§ TO DO
What number of lines in the entries hold the string "panel"? Answer with it alone.

§ SOURCE DATA

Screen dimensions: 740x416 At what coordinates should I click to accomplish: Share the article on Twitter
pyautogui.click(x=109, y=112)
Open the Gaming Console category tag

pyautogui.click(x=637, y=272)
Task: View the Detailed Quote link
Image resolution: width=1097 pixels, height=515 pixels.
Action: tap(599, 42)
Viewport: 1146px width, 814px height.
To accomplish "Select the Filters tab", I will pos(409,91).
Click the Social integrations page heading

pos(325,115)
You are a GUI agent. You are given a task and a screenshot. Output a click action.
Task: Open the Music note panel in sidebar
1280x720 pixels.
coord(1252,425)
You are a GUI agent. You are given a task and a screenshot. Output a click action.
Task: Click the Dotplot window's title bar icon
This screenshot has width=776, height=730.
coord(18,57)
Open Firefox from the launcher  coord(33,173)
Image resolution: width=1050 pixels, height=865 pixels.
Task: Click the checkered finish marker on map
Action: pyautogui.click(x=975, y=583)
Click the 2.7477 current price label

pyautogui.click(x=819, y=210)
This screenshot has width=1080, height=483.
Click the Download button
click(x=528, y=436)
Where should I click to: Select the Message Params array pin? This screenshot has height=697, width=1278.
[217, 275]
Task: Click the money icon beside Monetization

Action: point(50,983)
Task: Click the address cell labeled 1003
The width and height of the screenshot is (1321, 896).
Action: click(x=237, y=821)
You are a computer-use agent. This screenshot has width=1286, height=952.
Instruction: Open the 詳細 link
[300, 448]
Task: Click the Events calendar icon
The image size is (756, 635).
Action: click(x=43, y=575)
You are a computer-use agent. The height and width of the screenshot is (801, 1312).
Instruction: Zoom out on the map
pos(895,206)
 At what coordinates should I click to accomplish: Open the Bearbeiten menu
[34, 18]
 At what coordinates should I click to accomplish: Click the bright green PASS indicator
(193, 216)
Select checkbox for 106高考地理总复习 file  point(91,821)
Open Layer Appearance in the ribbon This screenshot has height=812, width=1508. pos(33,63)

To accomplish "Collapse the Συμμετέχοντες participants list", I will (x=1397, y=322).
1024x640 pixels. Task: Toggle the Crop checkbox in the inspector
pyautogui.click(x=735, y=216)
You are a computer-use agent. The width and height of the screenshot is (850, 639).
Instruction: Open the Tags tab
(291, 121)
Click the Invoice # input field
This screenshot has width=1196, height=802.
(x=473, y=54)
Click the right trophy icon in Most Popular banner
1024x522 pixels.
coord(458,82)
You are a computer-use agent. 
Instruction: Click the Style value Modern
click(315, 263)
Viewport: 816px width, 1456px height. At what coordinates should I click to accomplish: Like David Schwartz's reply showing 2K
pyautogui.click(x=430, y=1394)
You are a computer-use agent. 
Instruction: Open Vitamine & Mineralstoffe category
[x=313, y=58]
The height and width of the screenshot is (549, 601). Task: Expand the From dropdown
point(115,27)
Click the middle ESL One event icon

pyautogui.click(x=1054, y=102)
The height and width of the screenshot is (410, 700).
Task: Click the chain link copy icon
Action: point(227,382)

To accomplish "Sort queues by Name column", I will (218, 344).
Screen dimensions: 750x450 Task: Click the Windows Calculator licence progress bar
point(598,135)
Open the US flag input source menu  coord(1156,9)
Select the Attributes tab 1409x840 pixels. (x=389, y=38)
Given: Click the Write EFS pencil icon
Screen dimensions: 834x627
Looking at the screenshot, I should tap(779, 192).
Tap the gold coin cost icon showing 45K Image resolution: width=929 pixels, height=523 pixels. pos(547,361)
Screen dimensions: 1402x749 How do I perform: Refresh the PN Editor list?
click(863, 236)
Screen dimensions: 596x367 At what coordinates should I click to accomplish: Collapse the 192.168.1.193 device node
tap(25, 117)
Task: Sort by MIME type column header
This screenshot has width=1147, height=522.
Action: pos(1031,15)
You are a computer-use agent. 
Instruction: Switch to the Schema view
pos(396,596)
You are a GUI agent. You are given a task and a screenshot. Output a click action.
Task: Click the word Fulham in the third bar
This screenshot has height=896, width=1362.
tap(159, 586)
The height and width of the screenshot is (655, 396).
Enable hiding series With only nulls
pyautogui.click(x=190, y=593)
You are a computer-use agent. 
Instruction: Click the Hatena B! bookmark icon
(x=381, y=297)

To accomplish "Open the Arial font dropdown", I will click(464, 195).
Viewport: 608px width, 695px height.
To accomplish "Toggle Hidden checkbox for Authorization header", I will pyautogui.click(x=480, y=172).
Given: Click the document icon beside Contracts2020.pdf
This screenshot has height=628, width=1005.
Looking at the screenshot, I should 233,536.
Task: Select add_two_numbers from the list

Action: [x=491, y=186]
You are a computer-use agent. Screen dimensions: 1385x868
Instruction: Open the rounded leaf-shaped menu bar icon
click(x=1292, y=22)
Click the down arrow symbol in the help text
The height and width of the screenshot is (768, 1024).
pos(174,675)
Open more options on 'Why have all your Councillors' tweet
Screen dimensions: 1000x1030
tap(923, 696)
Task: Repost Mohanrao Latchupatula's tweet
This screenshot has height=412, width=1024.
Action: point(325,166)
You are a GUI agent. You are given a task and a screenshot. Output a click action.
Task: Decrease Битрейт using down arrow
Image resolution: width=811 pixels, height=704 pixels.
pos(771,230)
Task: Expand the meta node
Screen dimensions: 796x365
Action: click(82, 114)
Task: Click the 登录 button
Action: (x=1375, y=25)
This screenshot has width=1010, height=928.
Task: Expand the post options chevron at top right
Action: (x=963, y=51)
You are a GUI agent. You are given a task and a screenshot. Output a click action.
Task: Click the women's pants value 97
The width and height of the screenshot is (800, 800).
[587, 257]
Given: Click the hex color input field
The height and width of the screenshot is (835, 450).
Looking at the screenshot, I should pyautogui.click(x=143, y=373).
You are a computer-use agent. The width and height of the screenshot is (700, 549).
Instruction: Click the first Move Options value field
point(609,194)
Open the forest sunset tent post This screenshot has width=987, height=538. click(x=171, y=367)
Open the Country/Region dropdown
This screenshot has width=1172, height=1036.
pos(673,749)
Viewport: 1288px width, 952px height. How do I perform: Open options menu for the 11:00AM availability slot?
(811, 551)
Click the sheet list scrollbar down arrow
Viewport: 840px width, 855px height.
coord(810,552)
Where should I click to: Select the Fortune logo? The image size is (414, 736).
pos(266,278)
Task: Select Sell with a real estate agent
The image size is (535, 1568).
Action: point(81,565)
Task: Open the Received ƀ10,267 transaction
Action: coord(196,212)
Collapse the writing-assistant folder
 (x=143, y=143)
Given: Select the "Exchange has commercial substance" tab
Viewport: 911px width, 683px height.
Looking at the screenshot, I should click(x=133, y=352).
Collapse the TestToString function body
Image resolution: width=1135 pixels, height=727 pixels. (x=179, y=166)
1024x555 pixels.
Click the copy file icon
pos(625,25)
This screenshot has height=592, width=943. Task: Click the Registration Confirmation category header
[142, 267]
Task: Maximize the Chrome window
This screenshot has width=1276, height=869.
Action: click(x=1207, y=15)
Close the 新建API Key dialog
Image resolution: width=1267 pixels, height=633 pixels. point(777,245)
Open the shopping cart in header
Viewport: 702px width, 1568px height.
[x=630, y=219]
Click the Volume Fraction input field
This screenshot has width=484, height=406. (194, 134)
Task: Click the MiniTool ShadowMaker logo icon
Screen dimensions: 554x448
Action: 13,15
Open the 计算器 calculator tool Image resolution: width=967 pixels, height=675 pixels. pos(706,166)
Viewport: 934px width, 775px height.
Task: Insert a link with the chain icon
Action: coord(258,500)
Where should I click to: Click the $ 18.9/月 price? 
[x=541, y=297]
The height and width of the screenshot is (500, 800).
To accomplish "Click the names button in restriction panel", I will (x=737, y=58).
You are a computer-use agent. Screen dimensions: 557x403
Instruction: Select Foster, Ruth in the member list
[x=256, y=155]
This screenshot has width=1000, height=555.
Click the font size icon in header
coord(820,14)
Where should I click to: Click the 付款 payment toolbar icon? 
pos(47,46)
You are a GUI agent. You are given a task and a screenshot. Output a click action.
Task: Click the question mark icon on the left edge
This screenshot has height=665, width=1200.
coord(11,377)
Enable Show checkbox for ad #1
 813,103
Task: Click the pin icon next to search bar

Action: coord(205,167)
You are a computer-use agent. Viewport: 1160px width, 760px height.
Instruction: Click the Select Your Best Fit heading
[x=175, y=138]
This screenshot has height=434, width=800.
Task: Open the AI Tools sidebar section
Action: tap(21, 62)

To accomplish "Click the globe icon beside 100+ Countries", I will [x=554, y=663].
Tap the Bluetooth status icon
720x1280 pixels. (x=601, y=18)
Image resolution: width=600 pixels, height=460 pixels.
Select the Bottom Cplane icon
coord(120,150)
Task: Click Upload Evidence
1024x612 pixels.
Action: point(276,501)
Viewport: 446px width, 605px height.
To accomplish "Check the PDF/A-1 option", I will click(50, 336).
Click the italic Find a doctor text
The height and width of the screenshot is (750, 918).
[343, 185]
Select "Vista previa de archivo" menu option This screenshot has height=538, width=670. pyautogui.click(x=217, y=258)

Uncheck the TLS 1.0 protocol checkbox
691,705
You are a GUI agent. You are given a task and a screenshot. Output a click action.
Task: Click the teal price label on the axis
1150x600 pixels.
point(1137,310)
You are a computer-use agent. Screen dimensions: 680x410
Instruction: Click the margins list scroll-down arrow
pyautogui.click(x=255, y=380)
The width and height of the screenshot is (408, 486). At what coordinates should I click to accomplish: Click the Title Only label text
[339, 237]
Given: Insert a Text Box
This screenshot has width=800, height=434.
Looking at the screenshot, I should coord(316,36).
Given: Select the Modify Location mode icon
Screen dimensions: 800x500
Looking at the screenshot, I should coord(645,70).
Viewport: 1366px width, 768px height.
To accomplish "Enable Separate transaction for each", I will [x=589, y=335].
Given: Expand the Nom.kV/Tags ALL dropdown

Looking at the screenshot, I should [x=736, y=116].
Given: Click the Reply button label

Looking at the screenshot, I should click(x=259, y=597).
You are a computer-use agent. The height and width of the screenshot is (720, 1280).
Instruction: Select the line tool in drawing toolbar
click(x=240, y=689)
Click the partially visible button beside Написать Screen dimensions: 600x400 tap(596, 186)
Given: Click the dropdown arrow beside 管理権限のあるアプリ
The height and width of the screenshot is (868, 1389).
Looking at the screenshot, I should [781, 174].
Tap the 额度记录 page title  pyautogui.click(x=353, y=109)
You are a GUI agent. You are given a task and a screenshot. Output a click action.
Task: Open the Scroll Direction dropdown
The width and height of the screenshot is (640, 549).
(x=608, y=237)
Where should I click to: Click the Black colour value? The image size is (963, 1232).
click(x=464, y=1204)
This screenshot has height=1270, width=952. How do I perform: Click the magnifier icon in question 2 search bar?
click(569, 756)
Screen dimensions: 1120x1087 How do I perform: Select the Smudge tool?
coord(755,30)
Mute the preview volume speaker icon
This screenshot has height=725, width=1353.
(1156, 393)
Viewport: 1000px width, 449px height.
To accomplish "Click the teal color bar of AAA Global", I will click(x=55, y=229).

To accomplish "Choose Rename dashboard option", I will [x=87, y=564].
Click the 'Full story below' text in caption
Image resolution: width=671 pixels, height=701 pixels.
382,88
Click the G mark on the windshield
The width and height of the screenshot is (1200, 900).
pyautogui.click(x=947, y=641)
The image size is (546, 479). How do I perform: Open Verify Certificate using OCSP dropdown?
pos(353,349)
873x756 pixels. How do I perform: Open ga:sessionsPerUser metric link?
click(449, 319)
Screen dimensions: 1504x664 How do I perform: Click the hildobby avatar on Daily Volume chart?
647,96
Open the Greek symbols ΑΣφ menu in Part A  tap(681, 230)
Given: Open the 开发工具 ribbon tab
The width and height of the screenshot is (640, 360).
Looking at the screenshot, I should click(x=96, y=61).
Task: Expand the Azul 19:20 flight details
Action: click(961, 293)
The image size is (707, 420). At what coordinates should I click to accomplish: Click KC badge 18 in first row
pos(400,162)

§ RESULT OF THE EXERCISE
2